Qualität des Unstrutradweges rund um Artern

Walter Stößel, ein engagierter Radfahrer aus Artern, spricht in dem Beitrag ein wichtiges Problem an. Auch wir haben schon mehrfach die Verlegung des Unstrutradweges um die Stadt Artern durch die Stadt Artern vorgeschlagen. Die Fördermittelbindefrist für den Weg um Artern herum sollte schon abgelaufen sein.

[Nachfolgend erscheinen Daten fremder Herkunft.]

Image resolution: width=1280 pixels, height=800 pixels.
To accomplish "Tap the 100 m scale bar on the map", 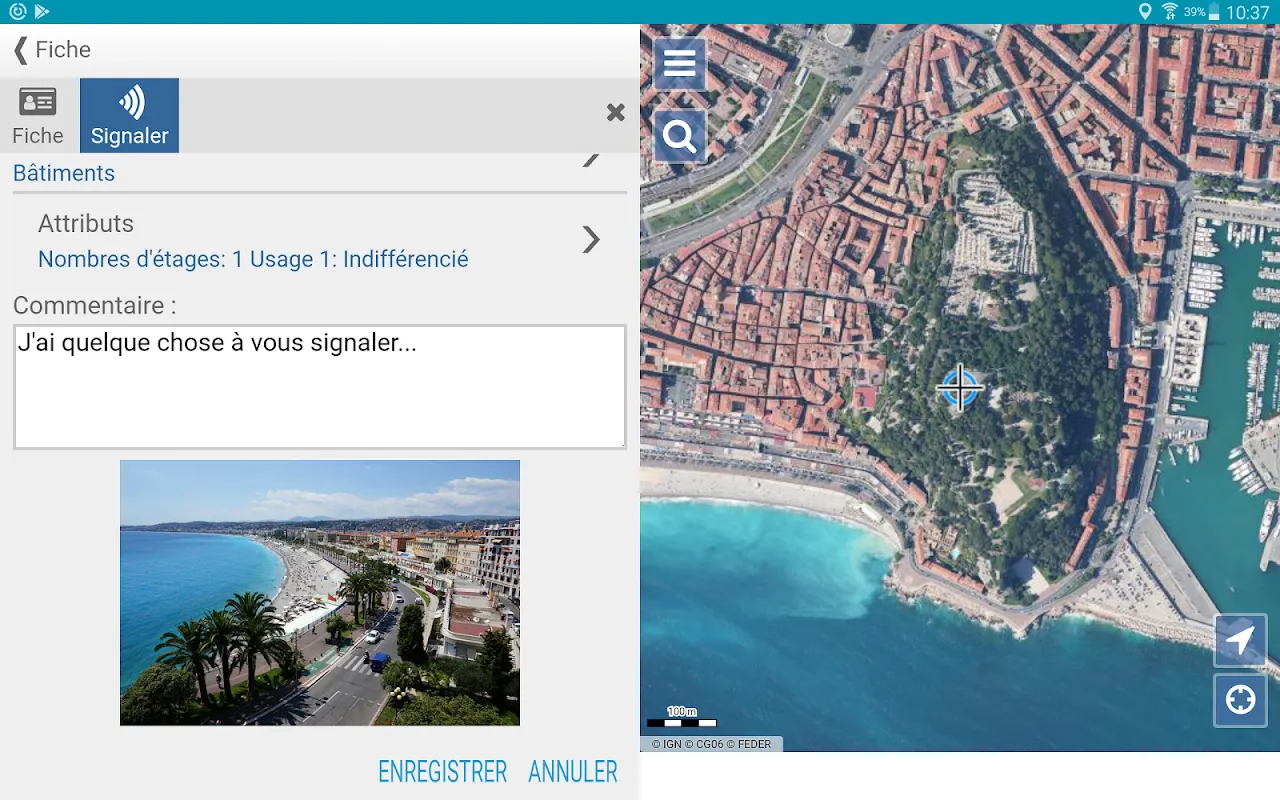I will pyautogui.click(x=682, y=717).
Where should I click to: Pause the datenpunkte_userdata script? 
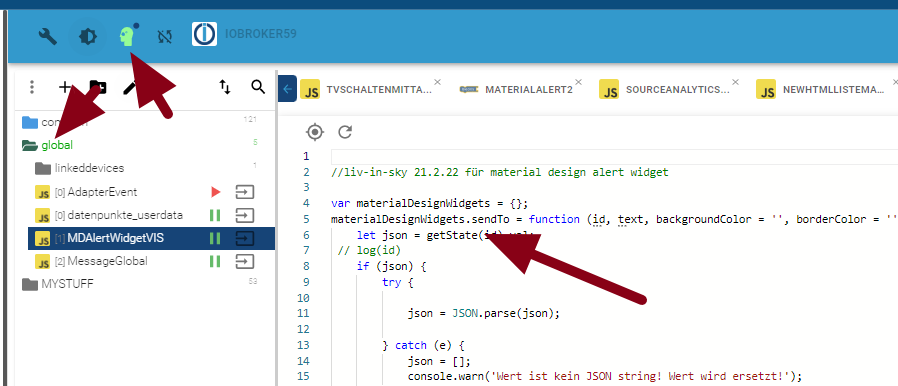coord(215,215)
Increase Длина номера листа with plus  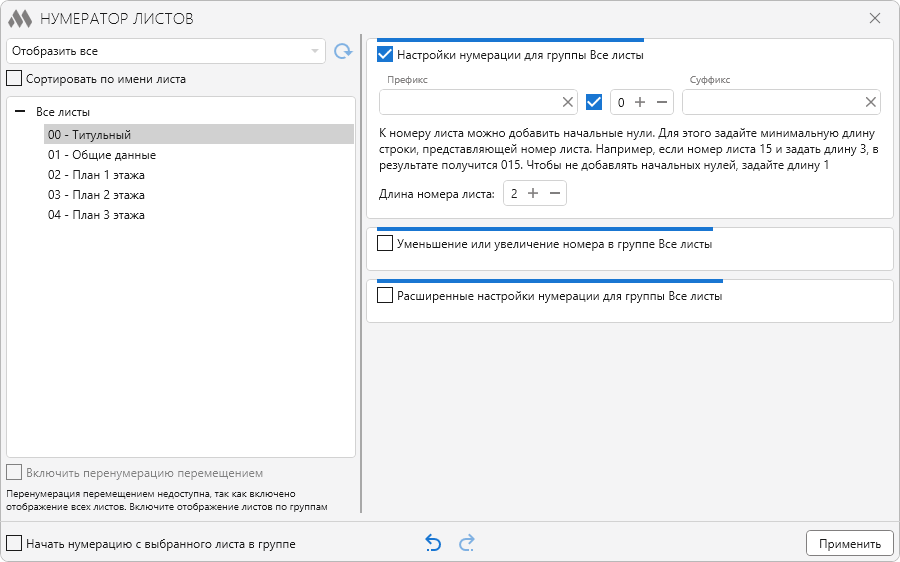pos(534,193)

Weitere Vorteile: Die Radtouristen kommen in die Stadt und trinken vielleicht einen Kaffee, essen ein Eis……

Unstrutradweg rund um Artern

Unstrutradweg rund um Artern Foto: Wilhelm Slodczyk

81-jähriger Arterner verfolgt die Ambitionen für den Bau eines Radweges zwischen Artern und Voigtstedt kritisch.

Walter Stößel war mal leidenschaftlicher Radfahrer – und ist es immer noch. Wenn es mit zunehmendem Alter auch weniger wird, was der Arterner an Jahreskilometern auf dem Fahrrad zurücklegt. Seinen Drahtesel hat der inzwischen 81-Jährige vor drei Jahren durch ein schnittiges E-Bike ersetzt. Mit dem ist er aber immer noch unterwegs, so oft es geht. Am liebsten auf dem Unstrut-Radwanderweg.

Als leidenschaftlicher Radfahrer verfolgt Walter Stößel natürlich mit großem Interesse die Entwicklung zum Radweg zwischen Artern und Voigtstedt , für dessen Bau sich eine Interessengruppe stark machen will. Und er hat dazu eine klare Meinung: „Ehe man was Neues baut, sollte man das Vorhandene erst mal in Schuss bringen und pflegen“, sagt der rüstige Rentner bei seinem Besuch in der Redaktion.

Jedes Jahr ärgert sich der 81-Jährige über zugewachsene Stellen des Unstrut-Radweges in Artern . Auf dem Weg von der B 86 zur Kleinbahnbrücke, wo der Radweg über die Trasse der ehemaligen Kleinbahn führt, sei es sogar gefährlich. Da müsse man ganz schön aufpassen. „Der Lenker schlackert auf dem steinigen Sand“, beschreibt er den Zustand des 1,5 Kilometer langen Wegstückes und die Folgen. Der Rentner nimmt die Strecke schon gar nicht mehr, sondern fährt lieber über den Glinz. „Der Untergrund auf der ehemaligen Kleinbahnstrecke gibt sicheres Fahren einfach nicht her“, sagt Stößel , „da müsste eine ordentliche Fahrbahndecke drauf.“

Walter Stößel weiß, wovon er spricht. 4000 Rad-Kilometer hat der Hobbyradler voriges Jahr zurückgelegt, zumeist auf dem Unstrut-Radweg. Dieses Jahr rechnet er mit etwas weniger. „Ich denke, dass die Stadt Artern mit einem weiteren Radweg überfordert wäre“, gibt er zu bedenken. 800.000 Euro wären, wenn das überhaupt reicht, viel Geld dafür, dass einige wenige sich damit ein Denkmal setzen.